Un rapport d'experts qui tire la sonnette d'alarme

Au cœur de la rencontre, un groupe scientifique indépendant réunissant 40 experts internationaux a présenté ses conclusions. Leur constat est net : l'IA évolue désormais plus vite que la compréhension scientifique de ses risques et que la capacité des gouvernements à adapter leurs réglementations. Le rapport dresse une liste de dangers déjà tangibles : désinformation à grande échelle, cyberattaques, surveillance automatisée, discriminations algorithmiques et perte de contrôle sur les systèmes les plus avancés.
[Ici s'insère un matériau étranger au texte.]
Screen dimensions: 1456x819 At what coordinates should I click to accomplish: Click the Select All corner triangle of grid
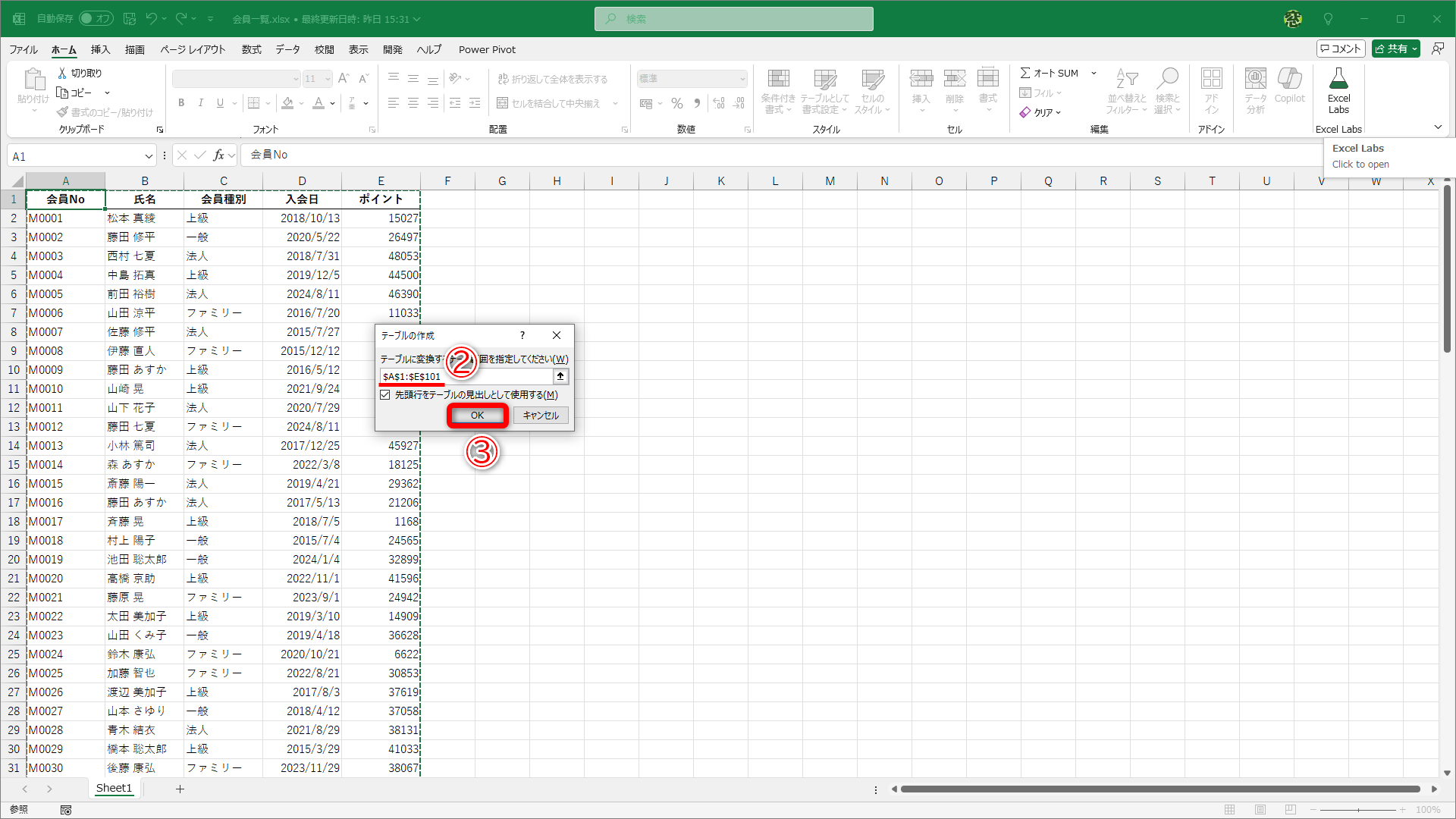(x=17, y=181)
Certains chiffres frappent. Des armes autonomes sont déjà opérationnelles sur certains théâtres de conflit. Selon les experts, 99 % des deepfakes à caractère sexuel visent des femmes et des filles. La consommation énergétique des systèmes d'IA, enfin, promet d'exploser d'ici 2030, posant un problème environnemental de plus en plus difficile à ignorer.

Protéger les enfants, éviter une fracture mondiale

Antonio Guterres a insisté sur une ligne de conduite simple : "Les machines peuvent éclairer les décisions, mais les êtres humains doivent décider, et en répondre." Il a fait de la protection des enfants face à une IA non réglementée une priorité absolue, et alerté sur le risque de voir la fracture numérique se transformer en fracture de développement entre pays riches et pays pauvres.

Cette rencontre n'arrive pas de nulle part. Elle s'appuie sur deux organes créés sous l'égide des Nations unies : un panel scientifique international indépendant et ce dialogue mondial, appelé à se poursuivre. Plus de 20 États soutiennent déjà un réseau d'échange et de coopération, et un deuxième rendez-vous est prévu en mai 2027 à New York.

Ce que ça veut dire pour la suite

Réunir les États autour d'une même table ne suffit pas à produire des règles contraignantes, et l'histoire des négociations internationales invite à la prudence. Mais ce premier Dialogue installe un cadre de discussion permanent, au moment où l'écart se creuse entre la vitesse des laboratoires et le rythme des législateurs. Pour le grand public comme pour les entreprises, l'enjeu est concret : savoir qui fixera, demain, les limites d'une technologie qui touche déjà le travail, l'information et la vie privée.